Prompt:
From the line containing "The height and" through the last line of the records below, output every line exactly, both ends included, except the pictures.

Data extracted from a collection:
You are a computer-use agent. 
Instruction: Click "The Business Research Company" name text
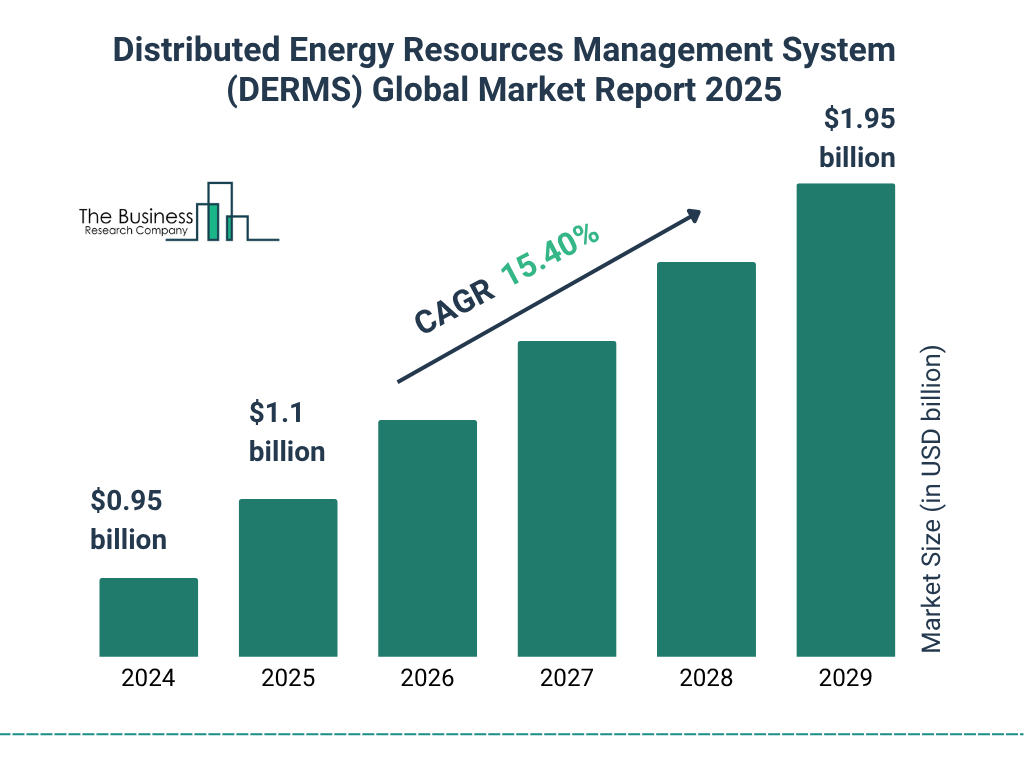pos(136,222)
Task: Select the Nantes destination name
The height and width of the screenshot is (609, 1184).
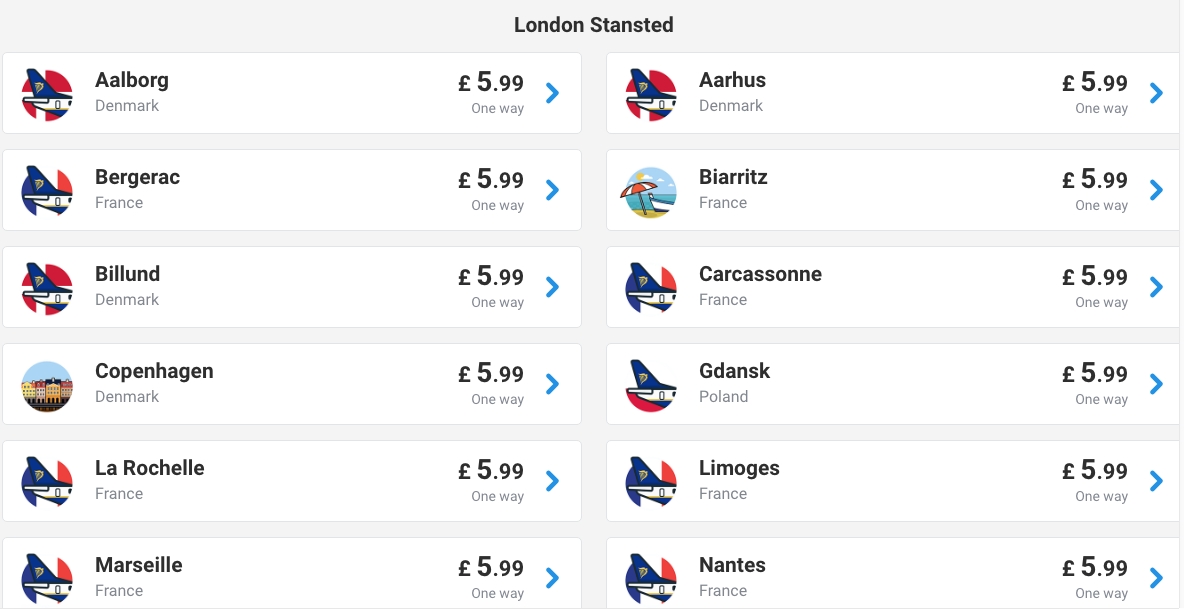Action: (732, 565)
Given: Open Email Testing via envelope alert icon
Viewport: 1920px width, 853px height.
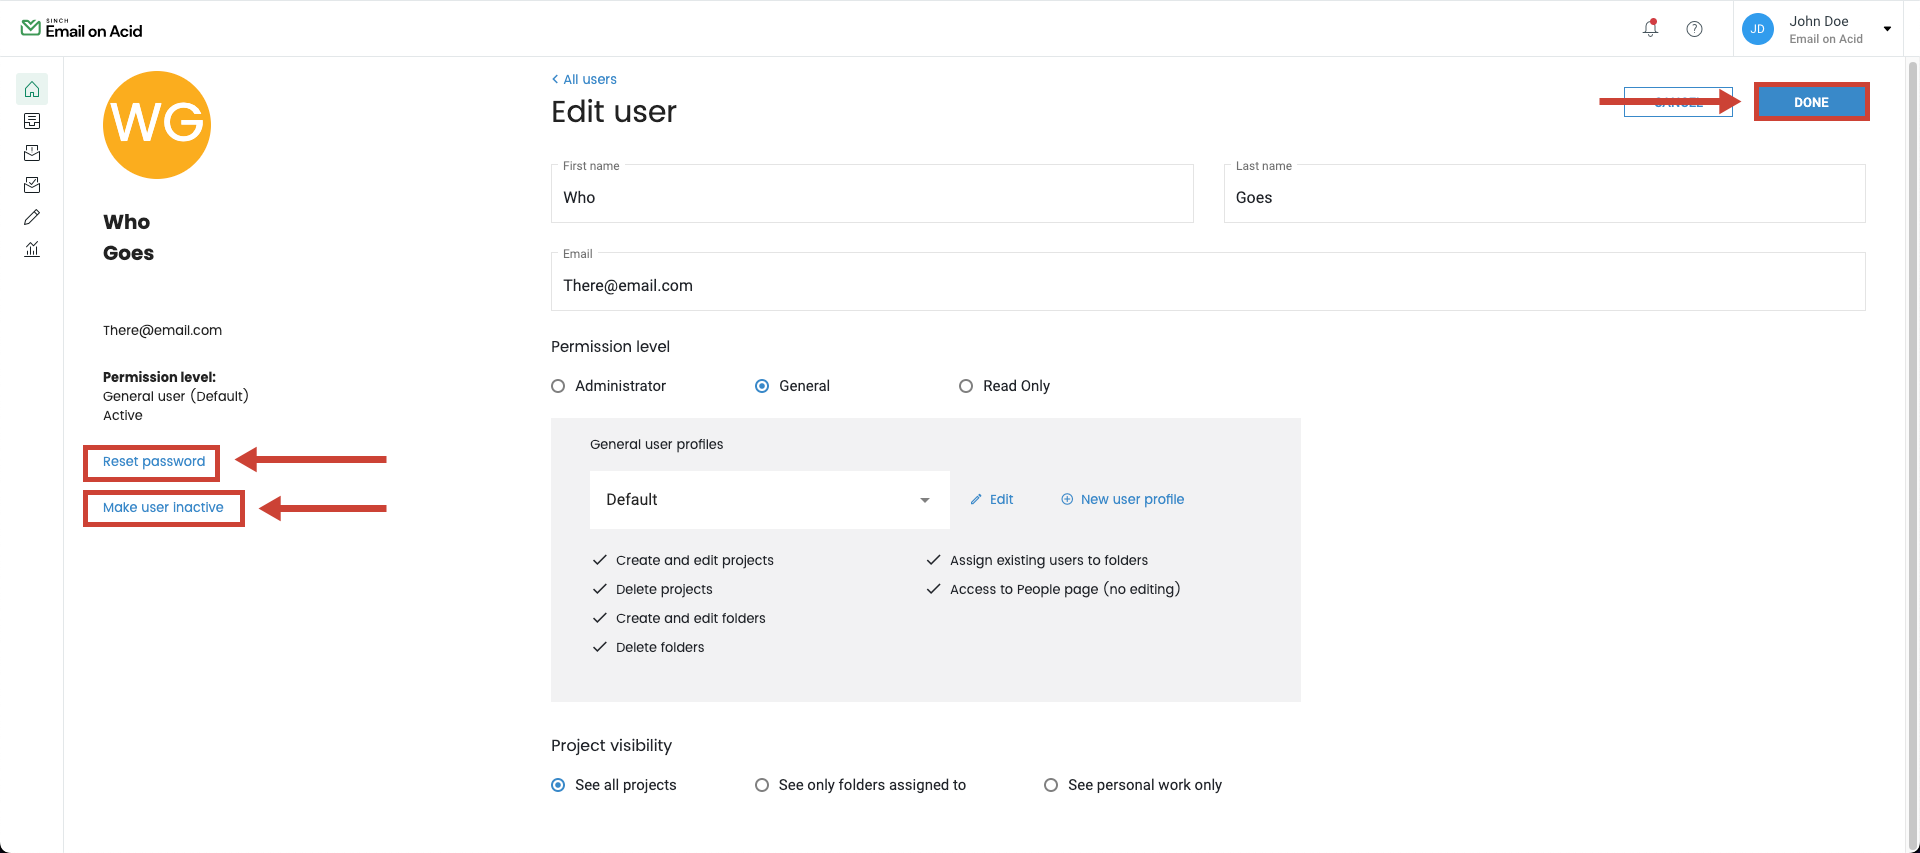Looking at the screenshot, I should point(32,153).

Problem solution:
The height and width of the screenshot is (609, 1184).
Action: (732, 565)
Given: Open Email Testing via envelope alert icon
Viewport: 1920px width, 853px height.
Looking at the screenshot, I should point(32,153).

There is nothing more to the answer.